#153 Tonight is a Favor to Holly- Amy Hempel
This story is about complacency, indifference, and apathy. As
the narrator prepares for a blind date she does not want to go on, she wonders
about her directionless life:
“It takes me fifty-five minutes to drive one way, and I wish
the commute was longer. I like radio personalities and I like to change lanes.
And losing yourself on the freeway is like living at the beach—you’re not aware
of lapsed time, and suddenly you’re there, where it was you were going.”
“My job fits right in, I do nothing, it pays nothing,
but—you guessed it—it’s better than nothing. A sense of humor helps.”

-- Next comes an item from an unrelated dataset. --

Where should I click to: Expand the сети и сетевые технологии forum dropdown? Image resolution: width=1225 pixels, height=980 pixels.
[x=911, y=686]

She ponders the slow, lack of ambition life of living on a
west coat beach. The fickle, flaky, shallow musings of someone trapped by the
luring effects of the beauty and vastness of the ocean view.
“The people who live here, what you here them say is I’m supposed to, I’ll try, I would have.
There is no friction here.
It’s kind of a buoyant place.
What you forget, living here, is that just because you have
stopped sinking doesn’t mean you’re not still underwater.”
But she has tried moving away, tried other lives, tried
switching lanes. Only to move back west. Like the many who die each falling off
the cliffs of Highway One, she continues to move West until it’s too late.
“The truth is, the beach is like excess weight. If we lost
it, what would the excuse be then?"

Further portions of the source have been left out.